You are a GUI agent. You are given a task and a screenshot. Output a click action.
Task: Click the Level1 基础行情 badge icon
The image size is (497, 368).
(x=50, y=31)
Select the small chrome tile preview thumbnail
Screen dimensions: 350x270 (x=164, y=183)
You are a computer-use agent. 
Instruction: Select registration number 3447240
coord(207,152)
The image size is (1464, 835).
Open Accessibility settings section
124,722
--------
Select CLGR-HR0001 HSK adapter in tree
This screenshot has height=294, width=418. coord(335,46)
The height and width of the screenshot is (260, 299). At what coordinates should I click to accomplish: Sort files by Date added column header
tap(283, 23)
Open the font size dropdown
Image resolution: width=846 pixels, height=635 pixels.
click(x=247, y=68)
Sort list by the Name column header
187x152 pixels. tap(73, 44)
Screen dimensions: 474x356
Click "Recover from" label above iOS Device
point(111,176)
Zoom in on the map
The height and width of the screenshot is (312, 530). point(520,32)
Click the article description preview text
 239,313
--------
**SHORT EXERCISE**
Arrange the entries from the line with "Select CLGR-HR0001 HSK adapter in tree" to the line with "187x152 pixels. tap(73, 44)", both lines included, as a numbered list, leaving out any blank lines.

**RESULT FOR THIS EXERCISE**
1. Select CLGR-HR0001 HSK adapter in tree
2. This screenshot has height=294, width=418. coord(335,46)
3. The height and width of the screenshot is (260, 299). At what coordinates should I click to accomplish: Sort files by Date added column header
4. tap(283, 23)
5. Open the font size dropdown
6. Image resolution: width=846 pixels, height=635 pixels.
7. click(x=247, y=68)
8. Sort list by the Name column header
9. 187x152 pixels. tap(73, 44)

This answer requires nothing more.